[BEGIN GIVEN RECORDS]

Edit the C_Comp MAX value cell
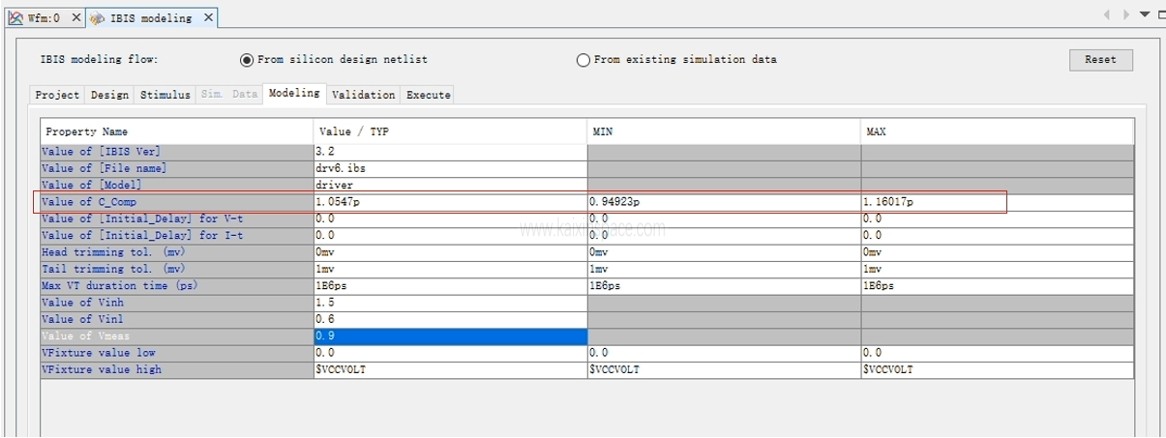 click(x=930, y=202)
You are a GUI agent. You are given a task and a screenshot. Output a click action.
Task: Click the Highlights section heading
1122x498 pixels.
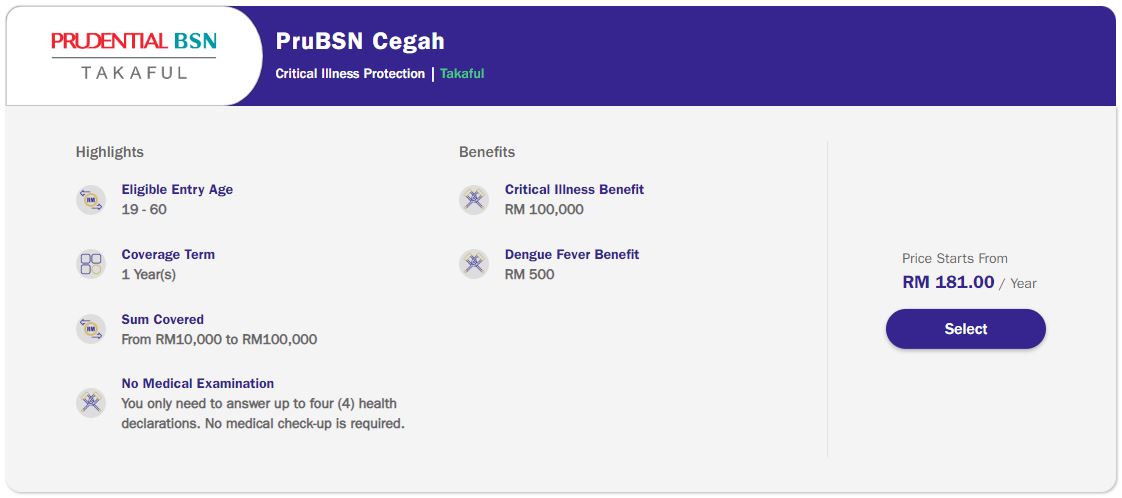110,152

[END GIVEN RECORDS]

#### INSTRUCTIONS TO FOLLOW
Copy the text of every record above word for word, but leave out the pictures.

#### EXERCISE RESULT
Edit the C_Comp MAX value cell
 click(x=930, y=202)
You are a GUI agent. You are given a task and a screenshot. Output a click action.
Task: Click the Highlights section heading
1122x498 pixels.
110,152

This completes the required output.